Tenía pantalones cortos y me encantaba jugar a las canicas. La bolsa de bolas de cristal, era mi preciado tesoro.
Entre mis compañeros de canicas y de peonzas, estaban Ovidio y Gonzalo. El padre de Ovidio, no levantaba más allá de 1,55 m, pero paseaba orgulloso con su mujer que le sacaba la cabeza.
Yo aún no andaba a mozas, pero tenía la suficiente picardía, para imaginar la situación que me callo.
Pasados los años, Gonzalo, marchó a Francia, donde se hizo director de cine. La sorpresa de los vecinos, fue verle con una guiri de al menos 1,90 m, que llevaba a mi amigo con el brazo sobre sus hombros y un bebé en el otro, dominando el dúo desde las alturas.
Años más tarde, yo también marché a Francia para hacer estudios de postgrado. Iba por todos los puertos de pesca del país, visitando fábricas de pescado, piscifactorias y todo tipo de actividades del sector.
En mi visita a Marsella, embarqué en una lancha de vigilancia costera, que controlaba, entre otras cosas, la pesca ilegal.
El mar estaba agitado y las náuseas se adueñaron de mi. Al gran malestar, se añadió la vergüenza de presenciar la detención de un pesquero español, por faenar ilegalmente, en aguas jurisdiccionales francesas.
Ya en tierra, me dirigí a un comedor universitario, pues en ellos podía comer barato y contactar con estudiantes de muchos países.
Coincidí en una de las mesas, con Helga, una alemana de Hannover, ciudad que conocía, pues había visitado su famosa Escuela de Veterinaria. Era una gran mujer, en el sentido literal de la palabra, pues medía casi dos metros.
Dimos cuenta de una sabrosa sopa de pescado típica de la zona y luego, paseamos por el puerto de Marsella.

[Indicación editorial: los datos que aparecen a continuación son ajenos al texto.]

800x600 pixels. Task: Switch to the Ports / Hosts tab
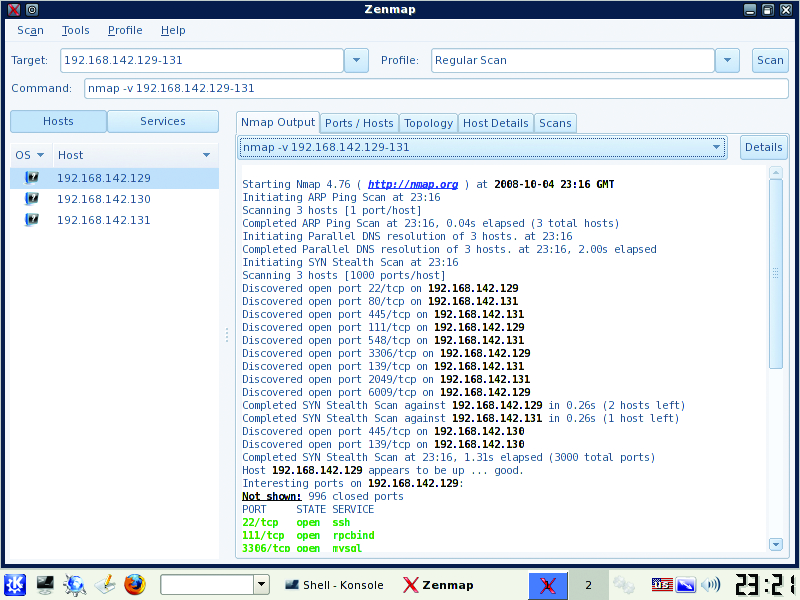point(359,123)
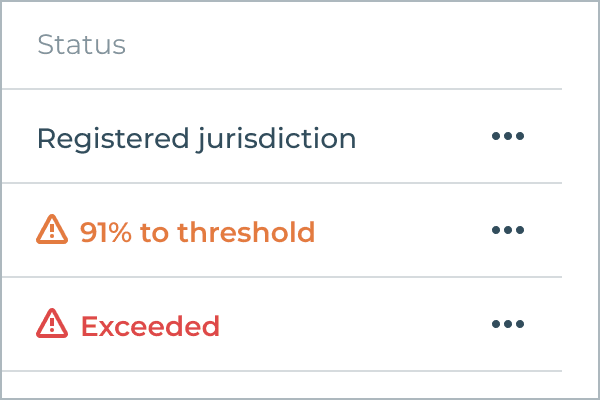Screen dimensions: 600x400
Task: Open the three-dot menu beside 91% to threshold
Action: point(508,230)
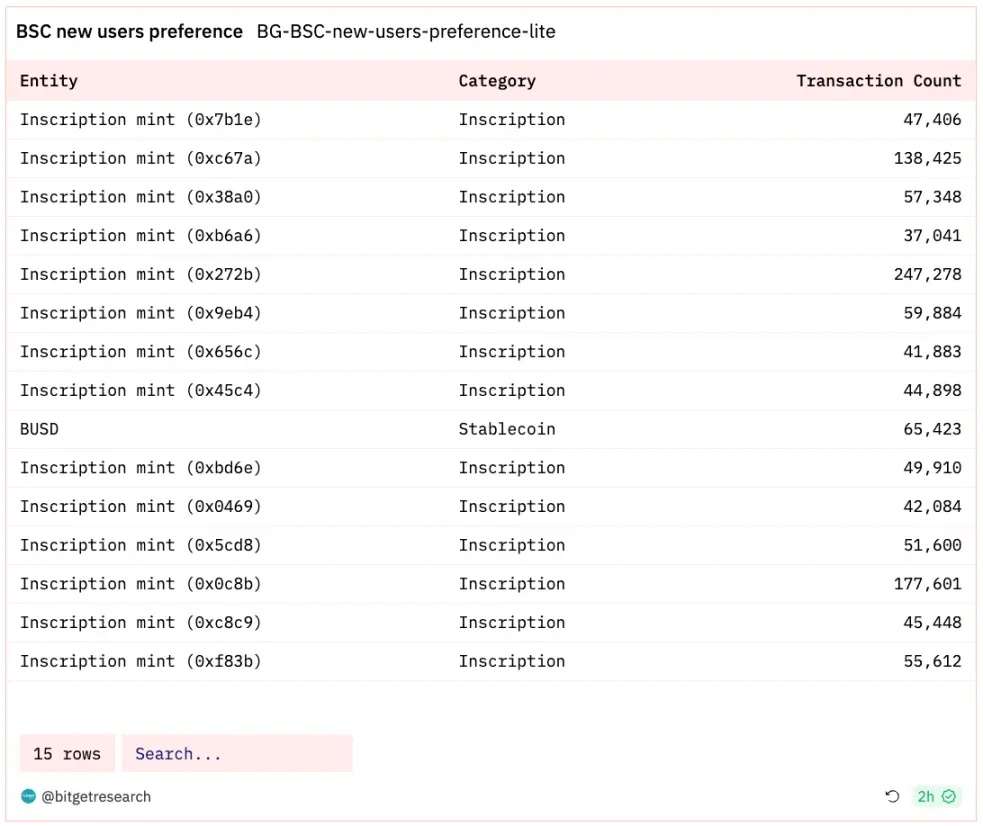Select the Inscription mint (0xf83b) row
The height and width of the screenshot is (826, 983).
pyautogui.click(x=140, y=661)
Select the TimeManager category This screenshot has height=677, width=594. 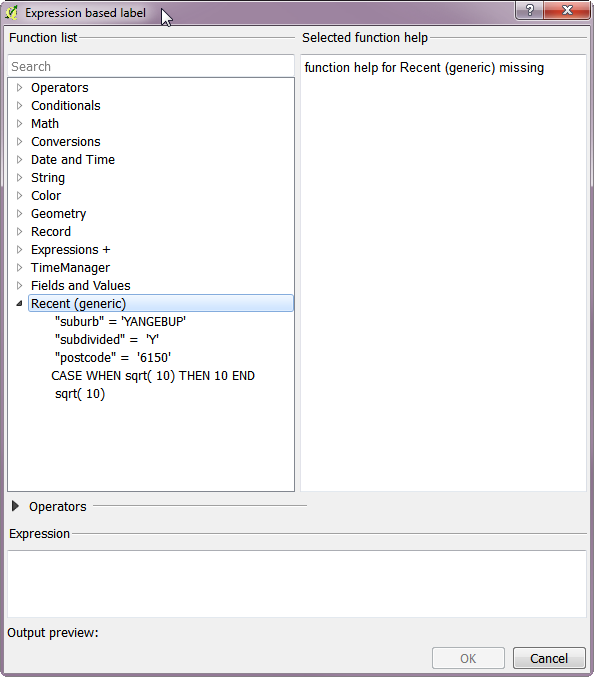pyautogui.click(x=70, y=268)
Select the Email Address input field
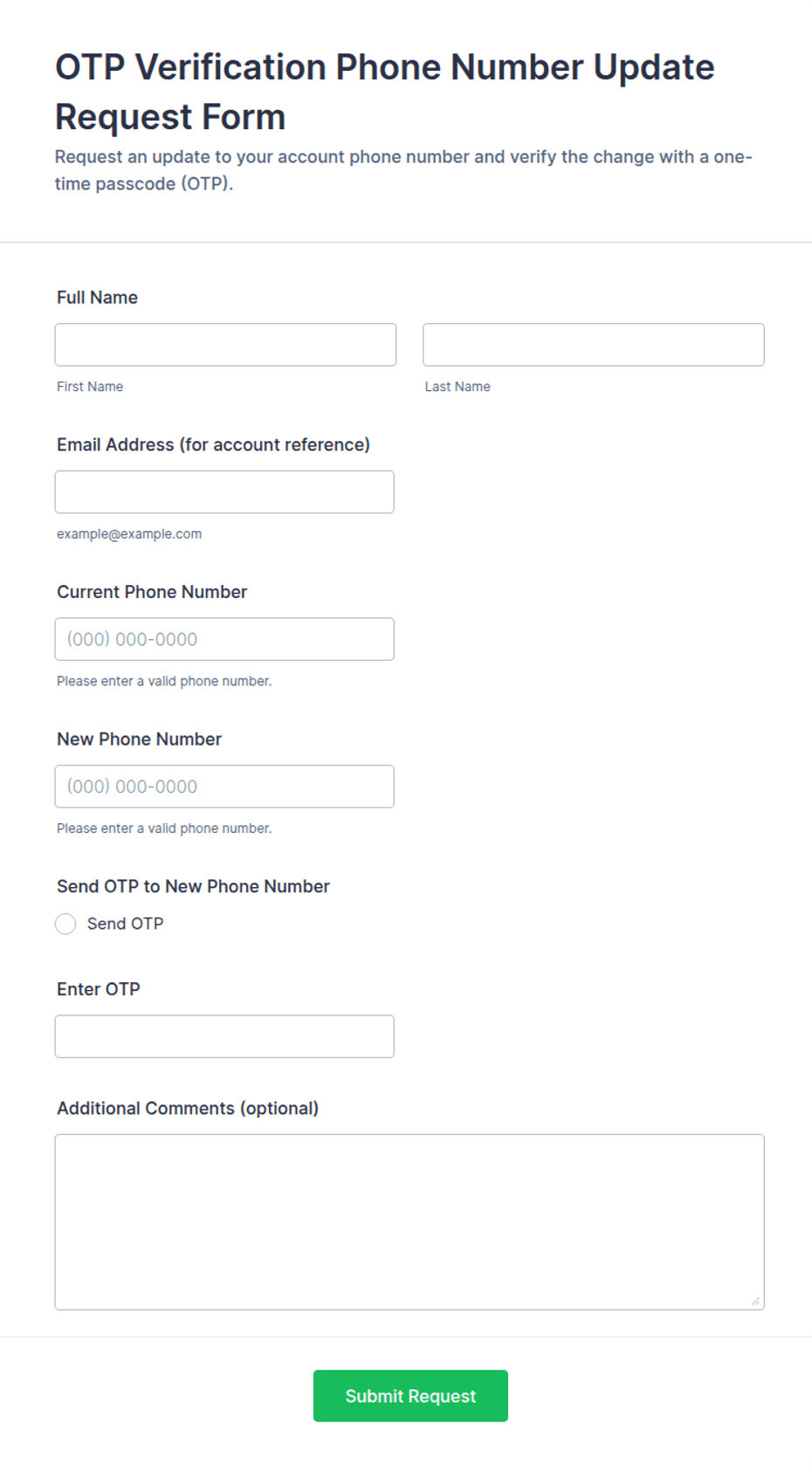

Estaba tan encantado como impresionado, ante semejante mujer. Éramos una pareja muy dispareja, pues juntos, parecíamos el signo de admiración y yo era el punto. Era tan grande como dulce y hablaba un excelente francés, con un fuerte acento teutón.
Caída la tarde me acompañó a la estación de tren, pues debía viajar a París, para continuar mi formación.
Para despedirse, me rodeó el cuello con un brazo, alzándome casi de puntillas, al tiempo que se agachó para darme un beso. Sentí ternura y bochorno.
Mientras el tren cabalgaba hacia la Ciudad de la luz, recordé las escenas de mis amigos de infancia.
No supe si alegrarme por el fugaz beso o lamentar mi ridículo. Entonces. pensé en una vieja expresión popular:
"Demasiado arroz, para tan poco pollo".
Cerré los ojos, esbocé una pícara sonrisa y me entregué al sueño del camino.